MATERIAL FOR THIS TASK ->
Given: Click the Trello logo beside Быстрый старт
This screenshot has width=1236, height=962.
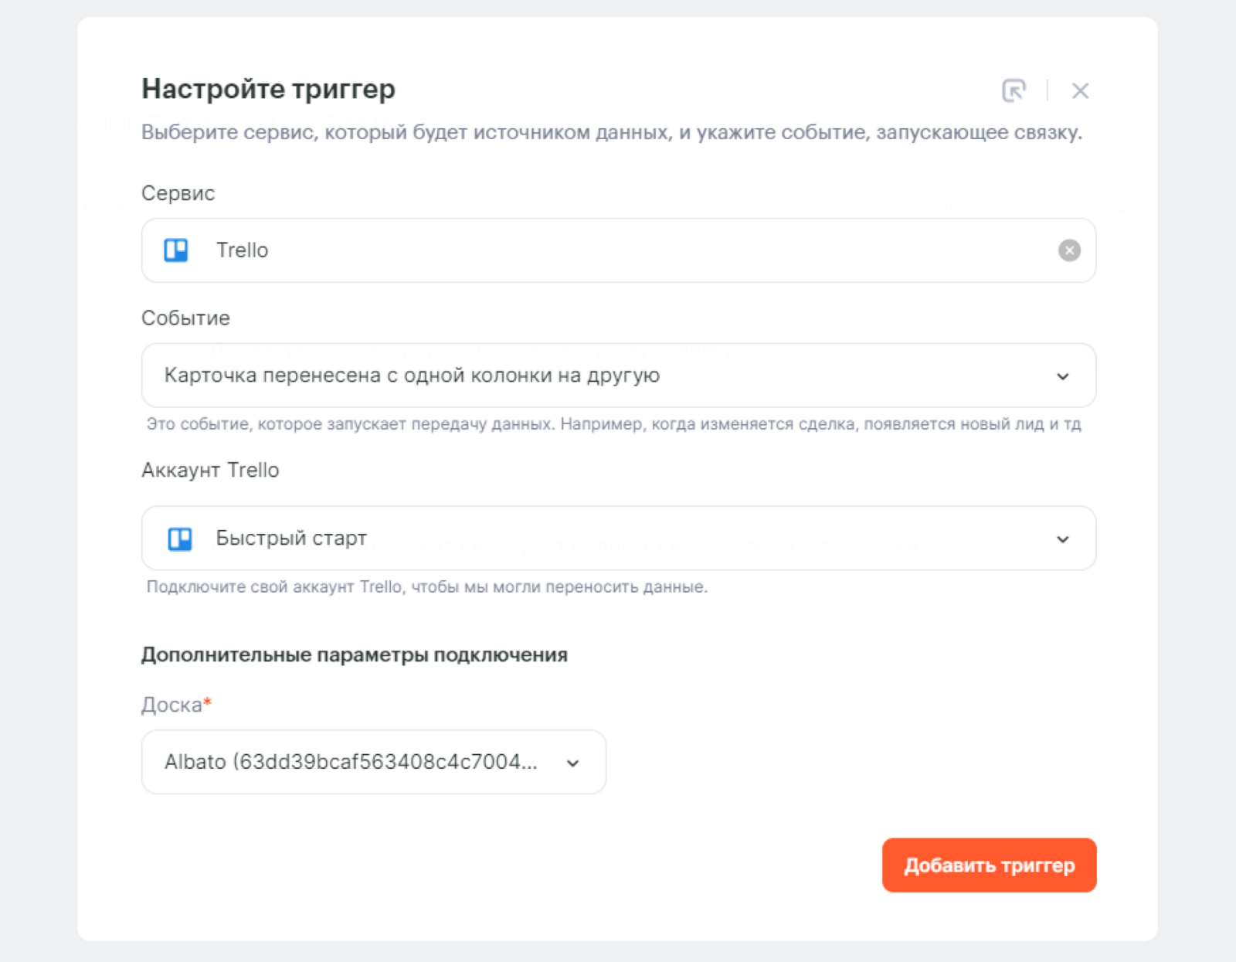Looking at the screenshot, I should [x=180, y=539].
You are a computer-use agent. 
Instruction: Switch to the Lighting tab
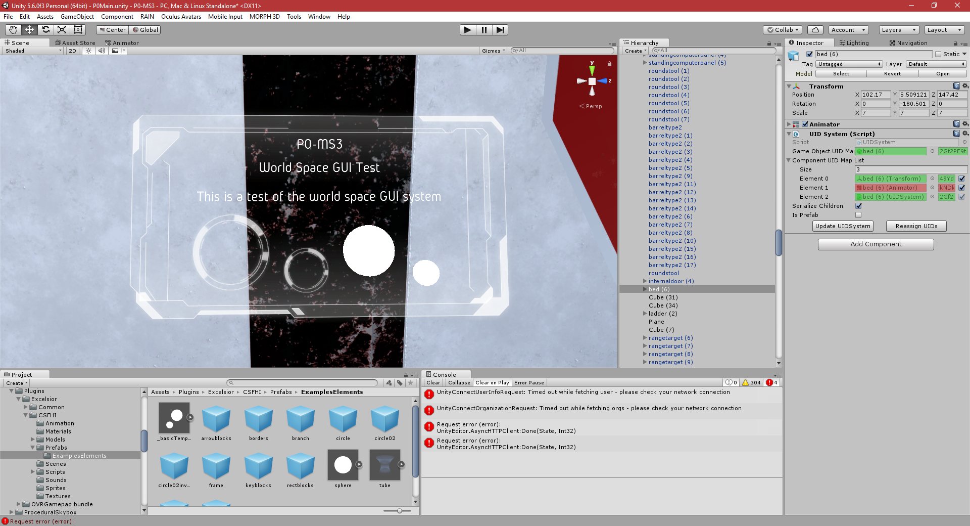(854, 42)
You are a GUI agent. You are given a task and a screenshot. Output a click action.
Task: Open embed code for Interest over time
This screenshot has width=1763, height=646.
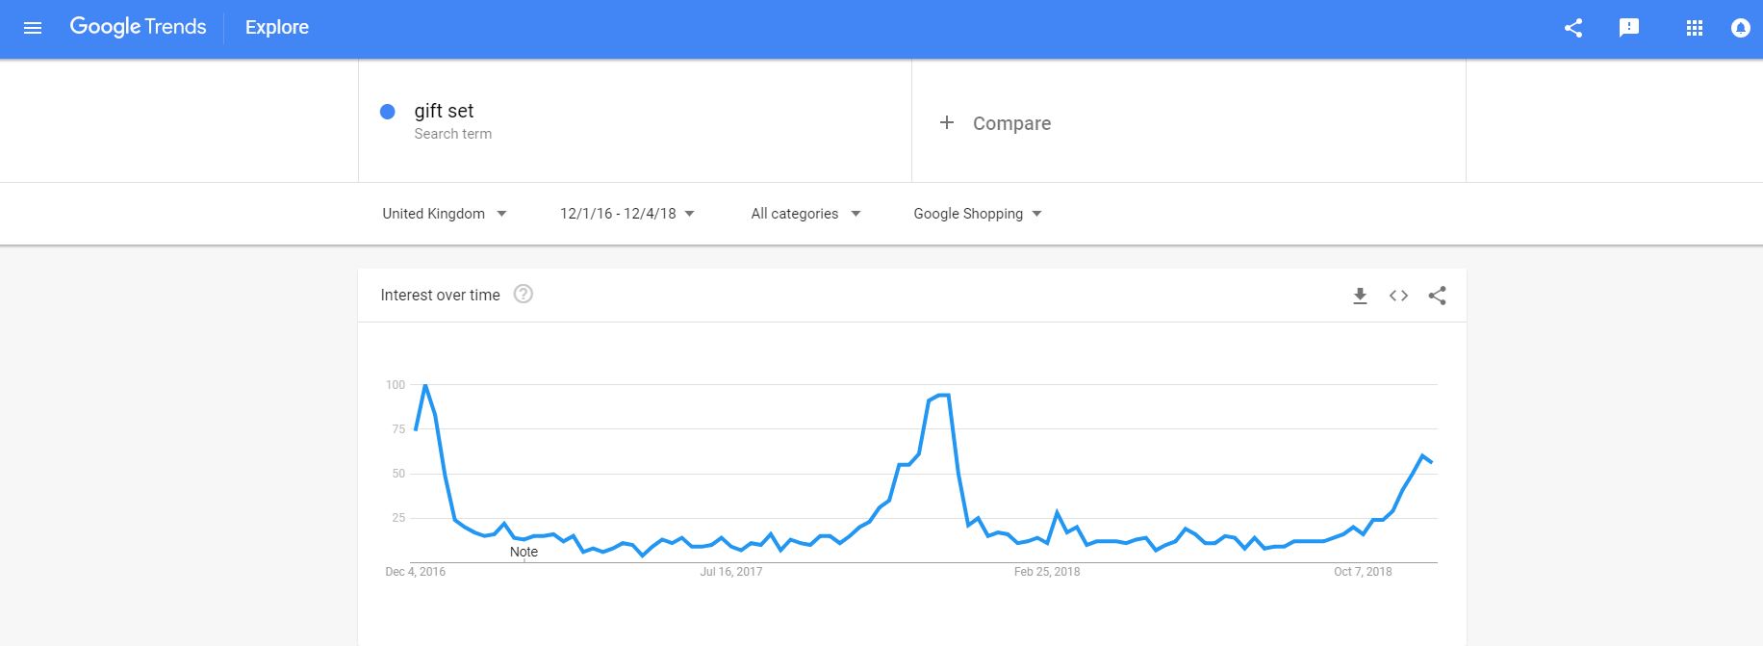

DESCRIPTION OF THE TASK -> Reproduce all of the data above word for word, leaving out the pictures.

RESPONSE BELOW ->
Given: Click the Trello logo beside Быстрый старт
This screenshot has width=1236, height=962.
Looking at the screenshot, I should [x=180, y=539].
You are a computer-use agent. 
Instruction: Switch to the Lighting tab
(854, 42)
You are a GUI agent. You are given a task and a screenshot. Output a click action.
Task: Open embed code for Interest over time
This screenshot has width=1763, height=646.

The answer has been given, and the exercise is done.